▼
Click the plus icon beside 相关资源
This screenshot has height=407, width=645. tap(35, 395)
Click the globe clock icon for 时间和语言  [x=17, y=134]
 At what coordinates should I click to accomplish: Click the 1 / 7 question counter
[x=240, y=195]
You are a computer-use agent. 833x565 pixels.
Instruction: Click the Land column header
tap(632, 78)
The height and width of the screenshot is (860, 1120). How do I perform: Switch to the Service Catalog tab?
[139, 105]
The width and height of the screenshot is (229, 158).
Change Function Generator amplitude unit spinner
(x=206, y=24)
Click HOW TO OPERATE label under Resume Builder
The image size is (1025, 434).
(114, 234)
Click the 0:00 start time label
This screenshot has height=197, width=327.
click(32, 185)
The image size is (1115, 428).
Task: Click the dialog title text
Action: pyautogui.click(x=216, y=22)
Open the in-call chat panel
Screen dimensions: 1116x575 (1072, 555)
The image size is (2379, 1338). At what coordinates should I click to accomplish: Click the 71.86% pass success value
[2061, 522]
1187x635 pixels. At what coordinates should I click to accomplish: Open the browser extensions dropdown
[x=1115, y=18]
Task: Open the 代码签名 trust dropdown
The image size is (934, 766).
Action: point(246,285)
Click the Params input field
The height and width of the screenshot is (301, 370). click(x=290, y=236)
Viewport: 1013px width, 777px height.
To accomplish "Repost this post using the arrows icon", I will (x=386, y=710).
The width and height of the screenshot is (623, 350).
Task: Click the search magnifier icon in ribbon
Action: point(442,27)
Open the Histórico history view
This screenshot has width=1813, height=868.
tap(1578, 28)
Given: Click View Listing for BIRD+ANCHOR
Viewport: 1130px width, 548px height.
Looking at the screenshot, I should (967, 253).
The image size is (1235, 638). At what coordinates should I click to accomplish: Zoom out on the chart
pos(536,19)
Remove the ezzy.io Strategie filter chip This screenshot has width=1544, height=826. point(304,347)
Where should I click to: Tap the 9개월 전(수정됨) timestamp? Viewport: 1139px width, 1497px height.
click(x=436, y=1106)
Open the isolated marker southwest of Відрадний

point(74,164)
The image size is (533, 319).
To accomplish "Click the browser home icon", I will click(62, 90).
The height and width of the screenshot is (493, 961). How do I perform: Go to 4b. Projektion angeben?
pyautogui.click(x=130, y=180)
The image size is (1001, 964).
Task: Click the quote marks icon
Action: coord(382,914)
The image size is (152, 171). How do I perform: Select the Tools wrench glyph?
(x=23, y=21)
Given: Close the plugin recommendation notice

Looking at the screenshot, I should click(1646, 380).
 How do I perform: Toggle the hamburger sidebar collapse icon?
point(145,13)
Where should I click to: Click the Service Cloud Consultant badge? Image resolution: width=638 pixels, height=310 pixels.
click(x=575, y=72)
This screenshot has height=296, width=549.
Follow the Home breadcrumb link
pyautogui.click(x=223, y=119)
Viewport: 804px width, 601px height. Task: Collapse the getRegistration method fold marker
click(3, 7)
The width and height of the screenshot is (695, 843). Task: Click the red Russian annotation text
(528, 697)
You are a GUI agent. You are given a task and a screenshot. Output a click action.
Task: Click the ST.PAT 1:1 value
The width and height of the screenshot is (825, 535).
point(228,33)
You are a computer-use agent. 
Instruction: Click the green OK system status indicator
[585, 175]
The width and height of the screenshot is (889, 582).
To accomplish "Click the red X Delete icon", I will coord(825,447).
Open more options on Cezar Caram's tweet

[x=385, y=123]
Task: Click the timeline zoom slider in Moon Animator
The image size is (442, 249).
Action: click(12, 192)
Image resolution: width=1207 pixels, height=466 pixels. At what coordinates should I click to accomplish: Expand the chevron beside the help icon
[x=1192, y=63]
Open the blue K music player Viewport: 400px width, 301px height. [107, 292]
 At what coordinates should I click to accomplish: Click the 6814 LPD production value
▲
TASK OBJECTIVE: The complete listing is to be repeated exactly.

RESPONSE AREA:
Click the plus icon beside 相关资源
This screenshot has height=407, width=645. tap(35, 395)
Click the globe clock icon for 时间和语言  [x=17, y=134]
 At what coordinates should I click to accomplish: Click the 1 / 7 question counter
[x=240, y=195]
You are a computer-use agent. 833x565 pixels.
Instruction: Click the Land column header
tap(632, 78)
The height and width of the screenshot is (860, 1120). How do I perform: Switch to the Service Catalog tab?
[139, 105]
The width and height of the screenshot is (229, 158).
Change Function Generator amplitude unit spinner
(x=206, y=24)
Click HOW TO OPERATE label under Resume Builder
The image size is (1025, 434).
(114, 234)
Click the 0:00 start time label
This screenshot has height=197, width=327.
click(32, 185)
The image size is (1115, 428).
Task: Click the dialog title text
Action: pyautogui.click(x=216, y=22)
Open the in-call chat panel
Screen dimensions: 1116x575 (1072, 555)
The image size is (2379, 1338). At what coordinates should I click to accomplish: Click the 71.86% pass success value
[2061, 522]
1187x635 pixels. At what coordinates should I click to accomplish: Open the browser extensions dropdown
[x=1115, y=18]
Task: Open the 代码签名 trust dropdown
The image size is (934, 766).
Action: point(246,285)
Click the Params input field
The height and width of the screenshot is (301, 370). click(x=290, y=236)
Viewport: 1013px width, 777px height.
To accomplish "Repost this post using the arrows icon", I will (x=386, y=710).
The width and height of the screenshot is (623, 350).
Task: Click the search magnifier icon in ribbon
Action: point(442,27)
Open the Histórico history view
This screenshot has width=1813, height=868.
tap(1578, 28)
Given: Click View Listing for BIRD+ANCHOR
Viewport: 1130px width, 548px height.
Looking at the screenshot, I should (967, 253).
The image size is (1235, 638). At what coordinates should I click to accomplish: Zoom out on the chart
pos(536,19)
Remove the ezzy.io Strategie filter chip This screenshot has width=1544, height=826. point(304,347)
Where should I click to: Tap the 9개월 전(수정됨) timestamp? Viewport: 1139px width, 1497px height.
click(x=436, y=1106)
Open the isolated marker southwest of Відрадний

point(74,164)
The image size is (533, 319).
To accomplish "Click the browser home icon", I will click(62, 90).
The height and width of the screenshot is (493, 961). How do I perform: Go to 4b. Projektion angeben?
pyautogui.click(x=130, y=180)
The image size is (1001, 964).
Task: Click the quote marks icon
Action: coord(382,914)
The image size is (152, 171). How do I perform: Select the Tools wrench glyph?
(x=23, y=21)
Given: Close the plugin recommendation notice

Looking at the screenshot, I should click(1646, 380).
 How do I perform: Toggle the hamburger sidebar collapse icon?
point(145,13)
Where should I click to: Click the Service Cloud Consultant badge? Image resolution: width=638 pixels, height=310 pixels.
click(x=575, y=72)
This screenshot has height=296, width=549.
Follow the Home breadcrumb link
pyautogui.click(x=223, y=119)
Viewport: 804px width, 601px height. Task: Collapse the getRegistration method fold marker
click(3, 7)
The width and height of the screenshot is (695, 843). Task: Click the red Russian annotation text
(528, 697)
You are a GUI agent. You are given a task and a screenshot. Output a click action.
Task: Click the ST.PAT 1:1 value
The width and height of the screenshot is (825, 535).
point(228,33)
You are a computer-use agent. 
Instruction: Click the green OK system status indicator
[585, 175]
The width and height of the screenshot is (889, 582).
To accomplish "Click the red X Delete icon", I will coord(825,447).
Open more options on Cezar Caram's tweet

[x=385, y=123]
Task: Click the timeline zoom slider in Moon Animator
The image size is (442, 249).
Action: click(12, 192)
Image resolution: width=1207 pixels, height=466 pixels. At what coordinates should I click to accomplish: Expand the chevron beside the help icon
[x=1192, y=63]
Open the blue K music player Viewport: 400px width, 301px height. [107, 292]
 At what coordinates should I click to accomplish: Click the 6814 LPD production value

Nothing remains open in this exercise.